• TASK PROMPT
Return the following lines word for word, leaving out the pictures.

------------

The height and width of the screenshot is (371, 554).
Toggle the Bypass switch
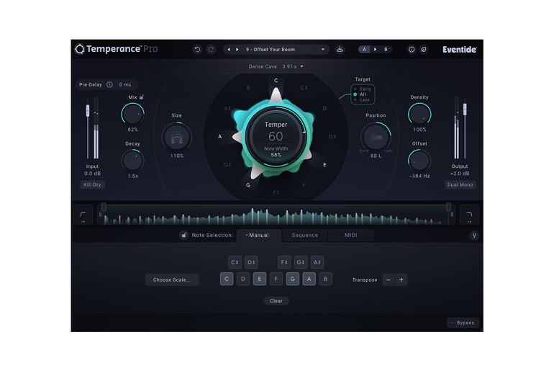click(463, 323)
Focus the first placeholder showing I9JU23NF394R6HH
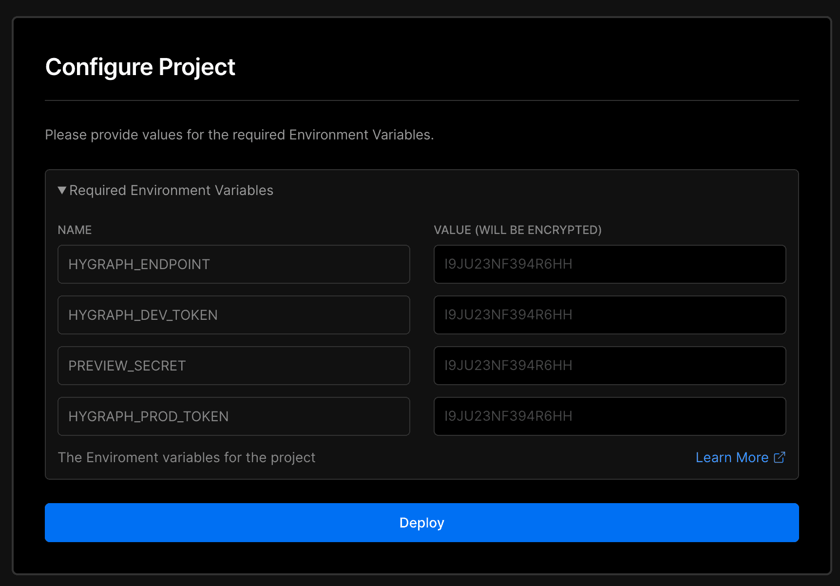The height and width of the screenshot is (586, 840). (610, 264)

------------

• EXERCISE RESULT
The height and width of the screenshot is (371, 554).
Toggle the Bypass switch
click(463, 323)
Focus the first placeholder showing I9JU23NF394R6HH
The height and width of the screenshot is (586, 840). (610, 264)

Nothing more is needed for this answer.